*** Opening Excerpted records ***
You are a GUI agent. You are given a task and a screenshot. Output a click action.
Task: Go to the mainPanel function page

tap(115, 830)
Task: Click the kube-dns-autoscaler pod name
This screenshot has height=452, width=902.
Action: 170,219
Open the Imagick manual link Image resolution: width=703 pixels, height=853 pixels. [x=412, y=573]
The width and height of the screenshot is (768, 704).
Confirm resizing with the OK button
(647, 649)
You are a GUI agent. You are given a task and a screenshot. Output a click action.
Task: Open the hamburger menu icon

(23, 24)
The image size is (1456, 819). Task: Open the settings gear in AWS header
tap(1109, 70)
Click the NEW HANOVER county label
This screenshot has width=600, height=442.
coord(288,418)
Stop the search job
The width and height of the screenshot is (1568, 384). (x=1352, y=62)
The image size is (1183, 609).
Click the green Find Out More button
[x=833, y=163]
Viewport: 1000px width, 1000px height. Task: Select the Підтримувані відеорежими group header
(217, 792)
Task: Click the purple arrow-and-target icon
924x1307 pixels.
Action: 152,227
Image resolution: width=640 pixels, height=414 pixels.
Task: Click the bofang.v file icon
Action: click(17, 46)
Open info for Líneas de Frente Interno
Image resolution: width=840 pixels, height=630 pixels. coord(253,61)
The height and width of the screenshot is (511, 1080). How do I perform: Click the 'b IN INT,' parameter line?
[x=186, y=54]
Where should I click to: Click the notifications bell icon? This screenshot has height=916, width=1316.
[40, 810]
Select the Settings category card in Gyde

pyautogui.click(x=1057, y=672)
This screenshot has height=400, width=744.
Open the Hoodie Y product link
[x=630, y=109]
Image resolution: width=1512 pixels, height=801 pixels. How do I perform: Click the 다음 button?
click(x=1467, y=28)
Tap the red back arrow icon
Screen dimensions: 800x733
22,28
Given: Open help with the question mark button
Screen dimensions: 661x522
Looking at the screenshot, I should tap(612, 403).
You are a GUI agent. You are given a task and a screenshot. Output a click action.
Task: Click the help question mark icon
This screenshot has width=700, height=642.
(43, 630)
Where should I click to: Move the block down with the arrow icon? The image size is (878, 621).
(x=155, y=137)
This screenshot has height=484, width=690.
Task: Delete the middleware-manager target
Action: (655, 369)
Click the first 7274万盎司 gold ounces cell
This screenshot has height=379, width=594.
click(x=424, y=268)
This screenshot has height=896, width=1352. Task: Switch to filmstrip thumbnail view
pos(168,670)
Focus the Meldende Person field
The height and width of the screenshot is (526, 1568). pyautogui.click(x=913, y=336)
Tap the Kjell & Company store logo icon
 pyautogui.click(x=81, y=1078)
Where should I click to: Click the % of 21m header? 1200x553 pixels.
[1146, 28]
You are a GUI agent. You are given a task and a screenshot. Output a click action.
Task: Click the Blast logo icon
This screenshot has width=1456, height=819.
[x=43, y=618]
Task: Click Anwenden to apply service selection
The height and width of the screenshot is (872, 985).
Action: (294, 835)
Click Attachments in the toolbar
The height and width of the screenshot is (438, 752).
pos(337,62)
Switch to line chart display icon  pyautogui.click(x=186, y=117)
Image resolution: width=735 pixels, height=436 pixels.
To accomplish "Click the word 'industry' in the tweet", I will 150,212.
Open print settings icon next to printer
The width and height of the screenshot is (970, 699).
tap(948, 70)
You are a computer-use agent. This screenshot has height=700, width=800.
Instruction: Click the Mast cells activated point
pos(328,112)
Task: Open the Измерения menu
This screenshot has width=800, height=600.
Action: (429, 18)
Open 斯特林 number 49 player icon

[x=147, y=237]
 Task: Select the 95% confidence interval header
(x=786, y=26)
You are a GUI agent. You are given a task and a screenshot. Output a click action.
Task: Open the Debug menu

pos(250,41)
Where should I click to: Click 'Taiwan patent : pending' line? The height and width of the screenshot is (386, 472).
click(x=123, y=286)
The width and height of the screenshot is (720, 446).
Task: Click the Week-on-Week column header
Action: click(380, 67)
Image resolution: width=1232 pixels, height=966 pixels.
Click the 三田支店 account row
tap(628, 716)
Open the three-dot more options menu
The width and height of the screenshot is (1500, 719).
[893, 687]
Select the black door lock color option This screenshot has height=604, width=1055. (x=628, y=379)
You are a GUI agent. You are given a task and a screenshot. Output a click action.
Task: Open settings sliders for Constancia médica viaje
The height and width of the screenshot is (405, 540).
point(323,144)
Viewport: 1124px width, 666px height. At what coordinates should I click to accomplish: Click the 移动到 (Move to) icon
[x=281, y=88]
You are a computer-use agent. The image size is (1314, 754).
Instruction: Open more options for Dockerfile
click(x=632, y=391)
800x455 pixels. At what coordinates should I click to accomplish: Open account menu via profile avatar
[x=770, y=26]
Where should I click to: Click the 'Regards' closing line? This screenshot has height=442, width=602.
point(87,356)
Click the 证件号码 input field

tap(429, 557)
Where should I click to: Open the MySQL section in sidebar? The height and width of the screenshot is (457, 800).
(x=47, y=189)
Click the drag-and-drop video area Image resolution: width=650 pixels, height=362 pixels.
*** Closing Excerpted records ***
• Try it: The answer should consist of every line above in which "computer" appears.

• Response to this task:
You are a computer-use agent. This screenshot has height=700, width=800.
You are a computer-use agent. The image size is (1314, 754).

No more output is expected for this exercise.